Metamath Proof Explorer


Theorem qsresid

Description: Simplification of a special quotient set. (Contributed by Peter Mazsa, 2-Sep-2020)

Ref Expression
Assertion qsresid
|- ( A /. ( R |` A ) ) = ( A /. R )

Proof

Step Hyp Ref Expression
1 ecres2
 |-  ( v e. A -> [ v ] ( R |` A ) = [ v ] R )
2 1 eqeq2d
 |-  ( v e. A -> ( u = [ v ] ( R |` A ) <-> u = [ v ] R ) )
3 2 rexbiia
 |-  ( E. v e. A u = [ v ] ( R |` A ) <-> E. v e. A u = [ v ] R )
4 3 abbii
 |-  { u | E. v e.

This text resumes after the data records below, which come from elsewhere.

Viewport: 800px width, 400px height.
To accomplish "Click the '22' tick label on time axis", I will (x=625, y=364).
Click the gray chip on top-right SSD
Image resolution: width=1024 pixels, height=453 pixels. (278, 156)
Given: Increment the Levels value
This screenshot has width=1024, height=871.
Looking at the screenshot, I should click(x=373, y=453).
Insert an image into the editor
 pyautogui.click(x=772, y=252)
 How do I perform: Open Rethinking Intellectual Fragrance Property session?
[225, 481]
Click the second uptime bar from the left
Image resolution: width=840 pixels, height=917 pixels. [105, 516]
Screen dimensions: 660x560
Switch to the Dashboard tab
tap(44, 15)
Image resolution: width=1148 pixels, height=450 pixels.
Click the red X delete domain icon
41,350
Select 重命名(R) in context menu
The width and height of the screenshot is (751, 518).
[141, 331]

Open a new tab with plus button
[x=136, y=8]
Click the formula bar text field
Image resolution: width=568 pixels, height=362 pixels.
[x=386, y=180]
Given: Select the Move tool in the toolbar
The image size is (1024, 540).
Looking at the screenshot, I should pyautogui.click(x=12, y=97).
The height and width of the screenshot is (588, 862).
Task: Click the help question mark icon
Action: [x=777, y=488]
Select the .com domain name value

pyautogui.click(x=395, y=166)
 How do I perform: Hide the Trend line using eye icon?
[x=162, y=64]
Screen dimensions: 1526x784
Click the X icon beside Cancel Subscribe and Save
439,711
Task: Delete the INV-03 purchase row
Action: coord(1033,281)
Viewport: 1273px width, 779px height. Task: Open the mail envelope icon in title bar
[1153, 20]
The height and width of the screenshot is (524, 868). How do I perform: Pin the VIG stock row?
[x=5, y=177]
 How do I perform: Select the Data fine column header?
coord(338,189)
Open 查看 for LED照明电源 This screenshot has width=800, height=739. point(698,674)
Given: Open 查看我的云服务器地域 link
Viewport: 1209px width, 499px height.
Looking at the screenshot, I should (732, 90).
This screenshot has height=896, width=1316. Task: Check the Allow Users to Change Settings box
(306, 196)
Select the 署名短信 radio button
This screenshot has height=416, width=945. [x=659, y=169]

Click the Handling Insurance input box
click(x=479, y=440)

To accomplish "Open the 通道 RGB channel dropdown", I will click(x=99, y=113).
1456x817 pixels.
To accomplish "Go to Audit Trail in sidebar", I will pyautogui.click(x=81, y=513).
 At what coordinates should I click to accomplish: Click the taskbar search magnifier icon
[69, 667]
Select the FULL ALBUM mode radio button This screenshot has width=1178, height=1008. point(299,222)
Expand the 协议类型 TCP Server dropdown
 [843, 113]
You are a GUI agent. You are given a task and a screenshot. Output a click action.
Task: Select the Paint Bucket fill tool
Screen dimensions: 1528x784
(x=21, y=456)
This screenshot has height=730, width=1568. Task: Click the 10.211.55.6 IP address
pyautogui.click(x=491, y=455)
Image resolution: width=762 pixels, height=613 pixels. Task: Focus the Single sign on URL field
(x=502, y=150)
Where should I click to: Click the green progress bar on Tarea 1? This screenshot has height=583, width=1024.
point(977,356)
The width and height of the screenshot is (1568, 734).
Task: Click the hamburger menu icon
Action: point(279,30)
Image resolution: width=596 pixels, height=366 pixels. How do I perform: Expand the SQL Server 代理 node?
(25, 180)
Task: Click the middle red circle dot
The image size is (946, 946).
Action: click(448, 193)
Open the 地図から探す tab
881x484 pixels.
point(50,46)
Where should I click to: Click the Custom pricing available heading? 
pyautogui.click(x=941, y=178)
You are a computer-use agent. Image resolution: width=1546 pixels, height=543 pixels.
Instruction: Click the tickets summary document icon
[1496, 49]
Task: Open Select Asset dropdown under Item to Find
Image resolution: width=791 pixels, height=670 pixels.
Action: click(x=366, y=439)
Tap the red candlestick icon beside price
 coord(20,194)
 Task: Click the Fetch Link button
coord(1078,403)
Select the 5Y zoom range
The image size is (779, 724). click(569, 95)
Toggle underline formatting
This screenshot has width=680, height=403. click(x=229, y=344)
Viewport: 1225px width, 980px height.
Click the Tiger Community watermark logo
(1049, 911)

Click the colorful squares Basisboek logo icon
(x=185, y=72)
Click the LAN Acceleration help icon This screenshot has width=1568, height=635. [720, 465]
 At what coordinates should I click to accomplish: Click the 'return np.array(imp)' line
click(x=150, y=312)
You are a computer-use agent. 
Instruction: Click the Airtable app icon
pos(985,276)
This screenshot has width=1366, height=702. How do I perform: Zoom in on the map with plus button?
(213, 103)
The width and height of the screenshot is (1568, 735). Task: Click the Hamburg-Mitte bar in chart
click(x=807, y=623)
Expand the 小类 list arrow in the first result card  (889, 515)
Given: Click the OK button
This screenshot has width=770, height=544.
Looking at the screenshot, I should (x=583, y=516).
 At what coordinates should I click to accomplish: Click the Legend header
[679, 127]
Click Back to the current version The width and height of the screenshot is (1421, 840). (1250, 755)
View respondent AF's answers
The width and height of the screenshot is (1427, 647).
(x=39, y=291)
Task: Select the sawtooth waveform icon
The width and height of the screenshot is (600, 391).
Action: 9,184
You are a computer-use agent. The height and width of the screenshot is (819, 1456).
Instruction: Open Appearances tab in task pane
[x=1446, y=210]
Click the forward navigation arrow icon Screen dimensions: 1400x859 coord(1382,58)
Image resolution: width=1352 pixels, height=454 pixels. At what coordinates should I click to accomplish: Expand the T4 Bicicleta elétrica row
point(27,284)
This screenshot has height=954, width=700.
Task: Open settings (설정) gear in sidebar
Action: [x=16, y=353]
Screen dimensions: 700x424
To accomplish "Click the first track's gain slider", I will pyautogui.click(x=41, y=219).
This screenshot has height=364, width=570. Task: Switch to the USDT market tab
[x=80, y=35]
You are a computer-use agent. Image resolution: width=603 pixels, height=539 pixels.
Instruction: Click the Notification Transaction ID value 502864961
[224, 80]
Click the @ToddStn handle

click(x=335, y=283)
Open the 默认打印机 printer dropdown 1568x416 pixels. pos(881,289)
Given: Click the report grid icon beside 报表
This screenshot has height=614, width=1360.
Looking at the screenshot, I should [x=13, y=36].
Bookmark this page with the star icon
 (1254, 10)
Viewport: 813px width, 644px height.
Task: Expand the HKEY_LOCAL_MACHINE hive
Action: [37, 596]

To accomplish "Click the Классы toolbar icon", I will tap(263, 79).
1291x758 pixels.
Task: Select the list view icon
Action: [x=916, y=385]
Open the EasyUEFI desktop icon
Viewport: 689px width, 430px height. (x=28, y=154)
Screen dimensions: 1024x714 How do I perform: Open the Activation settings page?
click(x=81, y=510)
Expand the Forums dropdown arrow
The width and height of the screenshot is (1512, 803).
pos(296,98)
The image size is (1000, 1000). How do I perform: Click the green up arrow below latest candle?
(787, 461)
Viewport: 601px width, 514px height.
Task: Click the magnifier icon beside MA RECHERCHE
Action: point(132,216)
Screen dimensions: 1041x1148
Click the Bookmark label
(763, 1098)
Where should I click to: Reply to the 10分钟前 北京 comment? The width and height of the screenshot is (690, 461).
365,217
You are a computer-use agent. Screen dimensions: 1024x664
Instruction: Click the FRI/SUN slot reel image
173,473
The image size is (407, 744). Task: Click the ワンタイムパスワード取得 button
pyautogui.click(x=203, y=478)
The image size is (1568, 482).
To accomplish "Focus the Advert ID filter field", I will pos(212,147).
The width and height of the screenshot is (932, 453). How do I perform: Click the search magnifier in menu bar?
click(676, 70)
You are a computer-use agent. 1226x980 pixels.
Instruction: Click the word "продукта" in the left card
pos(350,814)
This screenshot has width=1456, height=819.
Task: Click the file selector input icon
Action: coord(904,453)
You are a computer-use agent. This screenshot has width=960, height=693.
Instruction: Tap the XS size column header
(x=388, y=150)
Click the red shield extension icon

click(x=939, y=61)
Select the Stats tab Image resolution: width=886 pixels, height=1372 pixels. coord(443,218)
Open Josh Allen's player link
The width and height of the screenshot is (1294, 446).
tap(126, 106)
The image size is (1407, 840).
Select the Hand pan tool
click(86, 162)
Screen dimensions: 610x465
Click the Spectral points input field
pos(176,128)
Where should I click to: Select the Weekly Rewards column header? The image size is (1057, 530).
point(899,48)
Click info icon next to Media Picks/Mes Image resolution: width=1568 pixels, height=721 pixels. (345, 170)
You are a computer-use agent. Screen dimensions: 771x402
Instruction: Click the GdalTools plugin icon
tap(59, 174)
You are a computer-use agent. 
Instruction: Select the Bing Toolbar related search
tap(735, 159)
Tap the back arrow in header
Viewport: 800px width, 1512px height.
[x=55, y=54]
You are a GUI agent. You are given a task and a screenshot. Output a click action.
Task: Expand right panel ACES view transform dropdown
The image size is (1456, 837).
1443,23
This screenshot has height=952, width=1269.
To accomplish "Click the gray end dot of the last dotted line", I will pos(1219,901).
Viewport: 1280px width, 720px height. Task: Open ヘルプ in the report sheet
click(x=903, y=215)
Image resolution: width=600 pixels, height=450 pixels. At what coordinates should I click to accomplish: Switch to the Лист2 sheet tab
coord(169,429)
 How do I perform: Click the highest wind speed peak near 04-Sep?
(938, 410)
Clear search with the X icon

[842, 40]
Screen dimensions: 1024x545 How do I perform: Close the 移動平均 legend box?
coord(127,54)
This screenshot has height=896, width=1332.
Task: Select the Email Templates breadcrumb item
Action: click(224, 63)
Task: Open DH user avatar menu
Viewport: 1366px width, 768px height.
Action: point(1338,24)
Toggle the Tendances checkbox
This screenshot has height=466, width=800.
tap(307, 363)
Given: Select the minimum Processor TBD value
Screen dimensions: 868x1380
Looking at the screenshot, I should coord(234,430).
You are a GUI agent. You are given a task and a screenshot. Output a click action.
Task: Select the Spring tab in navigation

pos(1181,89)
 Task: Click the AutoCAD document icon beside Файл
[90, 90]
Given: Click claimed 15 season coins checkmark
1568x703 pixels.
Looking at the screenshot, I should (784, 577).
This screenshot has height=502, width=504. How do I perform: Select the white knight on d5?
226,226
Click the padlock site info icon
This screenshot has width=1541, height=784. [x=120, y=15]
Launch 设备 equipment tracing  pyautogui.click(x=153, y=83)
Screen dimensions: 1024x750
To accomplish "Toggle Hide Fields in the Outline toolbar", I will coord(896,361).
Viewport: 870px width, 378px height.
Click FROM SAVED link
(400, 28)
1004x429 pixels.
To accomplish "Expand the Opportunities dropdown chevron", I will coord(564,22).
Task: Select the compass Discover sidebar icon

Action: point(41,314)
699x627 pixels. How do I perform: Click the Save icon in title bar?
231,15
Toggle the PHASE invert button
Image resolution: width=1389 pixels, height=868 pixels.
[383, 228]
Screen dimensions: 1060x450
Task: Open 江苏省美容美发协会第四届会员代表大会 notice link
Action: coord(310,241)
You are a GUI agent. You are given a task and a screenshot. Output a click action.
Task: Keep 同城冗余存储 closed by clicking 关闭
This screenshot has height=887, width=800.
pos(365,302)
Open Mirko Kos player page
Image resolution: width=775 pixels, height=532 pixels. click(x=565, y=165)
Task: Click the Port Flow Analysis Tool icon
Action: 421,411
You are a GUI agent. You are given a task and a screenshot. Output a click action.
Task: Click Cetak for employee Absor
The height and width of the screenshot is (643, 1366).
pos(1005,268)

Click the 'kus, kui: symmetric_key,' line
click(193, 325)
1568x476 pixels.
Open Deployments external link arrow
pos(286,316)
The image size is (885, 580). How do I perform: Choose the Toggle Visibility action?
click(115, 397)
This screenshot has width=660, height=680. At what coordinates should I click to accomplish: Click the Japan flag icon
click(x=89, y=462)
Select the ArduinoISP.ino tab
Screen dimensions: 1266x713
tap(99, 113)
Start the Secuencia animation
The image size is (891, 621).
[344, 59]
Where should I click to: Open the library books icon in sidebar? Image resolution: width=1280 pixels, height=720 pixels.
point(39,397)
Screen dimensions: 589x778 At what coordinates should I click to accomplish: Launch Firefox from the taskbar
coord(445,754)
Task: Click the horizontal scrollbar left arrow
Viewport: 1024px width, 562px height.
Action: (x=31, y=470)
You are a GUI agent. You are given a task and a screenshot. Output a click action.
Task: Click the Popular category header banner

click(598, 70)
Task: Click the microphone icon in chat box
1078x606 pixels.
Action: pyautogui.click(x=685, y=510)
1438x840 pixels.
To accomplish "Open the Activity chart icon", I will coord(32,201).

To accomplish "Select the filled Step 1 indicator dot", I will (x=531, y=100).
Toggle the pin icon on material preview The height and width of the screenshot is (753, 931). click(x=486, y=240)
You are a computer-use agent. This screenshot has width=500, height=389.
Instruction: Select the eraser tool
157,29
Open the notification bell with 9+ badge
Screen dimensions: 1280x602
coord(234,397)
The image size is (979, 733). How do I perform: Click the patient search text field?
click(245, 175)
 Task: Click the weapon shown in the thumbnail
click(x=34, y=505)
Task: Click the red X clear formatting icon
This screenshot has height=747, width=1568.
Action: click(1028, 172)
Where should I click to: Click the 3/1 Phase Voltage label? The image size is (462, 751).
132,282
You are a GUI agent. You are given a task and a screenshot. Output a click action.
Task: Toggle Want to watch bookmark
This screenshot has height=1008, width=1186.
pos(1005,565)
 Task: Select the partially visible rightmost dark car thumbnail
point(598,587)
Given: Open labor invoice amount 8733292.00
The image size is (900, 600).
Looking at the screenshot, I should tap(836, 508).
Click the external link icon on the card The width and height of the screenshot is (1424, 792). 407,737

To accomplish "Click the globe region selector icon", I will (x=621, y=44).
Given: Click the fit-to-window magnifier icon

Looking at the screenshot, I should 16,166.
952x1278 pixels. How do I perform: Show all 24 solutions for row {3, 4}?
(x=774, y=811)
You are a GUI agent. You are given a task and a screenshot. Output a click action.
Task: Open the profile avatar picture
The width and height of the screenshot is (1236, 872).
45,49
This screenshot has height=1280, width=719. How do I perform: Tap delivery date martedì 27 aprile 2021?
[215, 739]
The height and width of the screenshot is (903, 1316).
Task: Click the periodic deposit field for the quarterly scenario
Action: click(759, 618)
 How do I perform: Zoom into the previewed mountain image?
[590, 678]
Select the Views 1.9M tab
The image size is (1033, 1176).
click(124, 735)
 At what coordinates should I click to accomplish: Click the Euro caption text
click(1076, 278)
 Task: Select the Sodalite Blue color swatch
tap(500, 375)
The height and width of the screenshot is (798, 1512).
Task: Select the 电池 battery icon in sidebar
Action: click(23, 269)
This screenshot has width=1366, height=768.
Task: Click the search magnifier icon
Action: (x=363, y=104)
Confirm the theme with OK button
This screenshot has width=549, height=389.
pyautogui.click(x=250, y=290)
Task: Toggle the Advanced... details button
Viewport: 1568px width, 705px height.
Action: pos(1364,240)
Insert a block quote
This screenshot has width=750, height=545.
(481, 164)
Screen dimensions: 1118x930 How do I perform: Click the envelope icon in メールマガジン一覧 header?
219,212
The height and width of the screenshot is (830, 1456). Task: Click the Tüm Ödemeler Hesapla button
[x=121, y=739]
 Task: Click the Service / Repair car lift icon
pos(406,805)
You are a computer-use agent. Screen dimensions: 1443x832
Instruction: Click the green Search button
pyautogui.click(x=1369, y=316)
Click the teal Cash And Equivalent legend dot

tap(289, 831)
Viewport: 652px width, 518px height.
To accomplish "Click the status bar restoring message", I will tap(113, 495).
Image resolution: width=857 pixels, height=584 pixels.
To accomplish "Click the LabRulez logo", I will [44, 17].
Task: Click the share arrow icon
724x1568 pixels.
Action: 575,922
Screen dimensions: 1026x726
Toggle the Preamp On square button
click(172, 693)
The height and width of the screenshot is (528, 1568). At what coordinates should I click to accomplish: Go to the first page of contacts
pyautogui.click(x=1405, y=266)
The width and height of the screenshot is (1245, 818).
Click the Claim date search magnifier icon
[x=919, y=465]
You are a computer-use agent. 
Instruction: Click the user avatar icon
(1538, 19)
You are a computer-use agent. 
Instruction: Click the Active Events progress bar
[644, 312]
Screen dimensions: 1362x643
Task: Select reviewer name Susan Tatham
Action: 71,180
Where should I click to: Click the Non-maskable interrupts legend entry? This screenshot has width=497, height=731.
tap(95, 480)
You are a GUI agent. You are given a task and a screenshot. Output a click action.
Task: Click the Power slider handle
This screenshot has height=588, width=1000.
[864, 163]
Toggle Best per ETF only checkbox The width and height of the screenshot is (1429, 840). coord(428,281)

A u = [ v ] ( R |` A ) } = { u | E. v e. A u = [ v ] R }
5 df-qs
 |-  ( A /. ( R |` A ) ) = { u | E. v e. A u = [ v ] ( R |` A ) }
6 df-qs
 |-  ( A /. R ) = { u | E. v e. A u = [ v ] R }
7 4 5 6 3eqtr4i
 |-  ( A /. ( R |` A ) ) = ( A /. R )